When they had shaken hands, Dick sat down. There was a silence—a very awkward silence. Roland passed the whisky along the table, and the other mechanically helped himself.
'I think,' Roland said presently, 'that you owe me an explanation of all this.'
'Of course I do,' assented Richard eagerly; 'but you are so—well, unapproachable; but I'll tell you every word about it,' which he did, omitting no particulars which bore on the case.

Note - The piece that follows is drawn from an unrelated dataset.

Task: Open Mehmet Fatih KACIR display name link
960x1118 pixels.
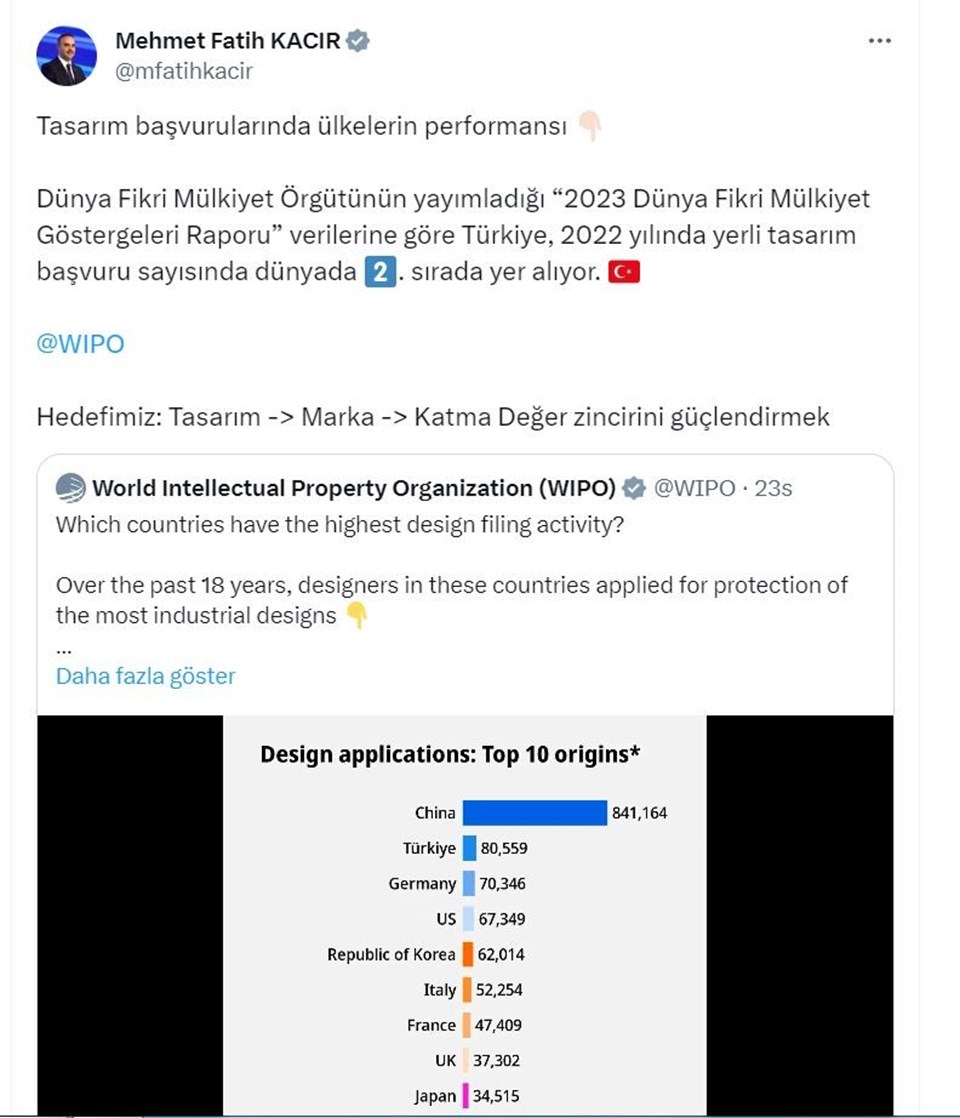Action: (228, 41)
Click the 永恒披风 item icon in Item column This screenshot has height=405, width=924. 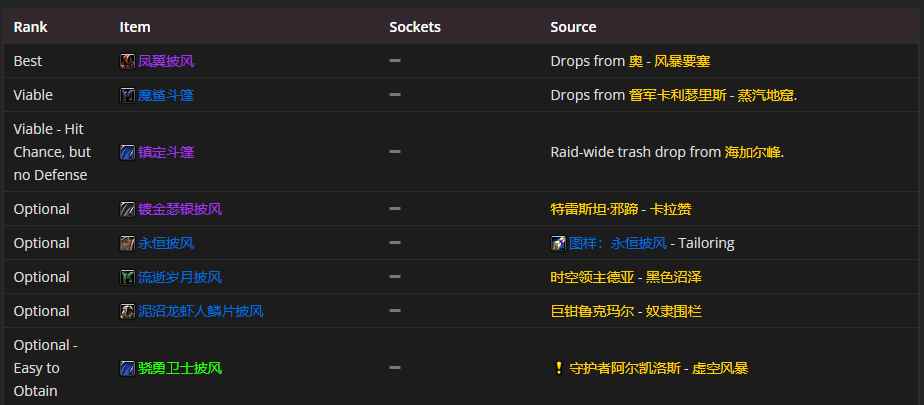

'So he called her Mrs Litvinoff, did he?' was Roland's comment on the Petrovitch-Ferrier episode at London Bridge. 'I should think she had just taken the name by chance, but for one thing.'
'And that is?'
'You say she lived in that house I saw Litvinoff go into the day we split. It must have been Litvinoff, and he must have been going to her; but it's very strange how he ever knew her. And was this really all the ground you had for doing what you did?' There was contempt in his tone.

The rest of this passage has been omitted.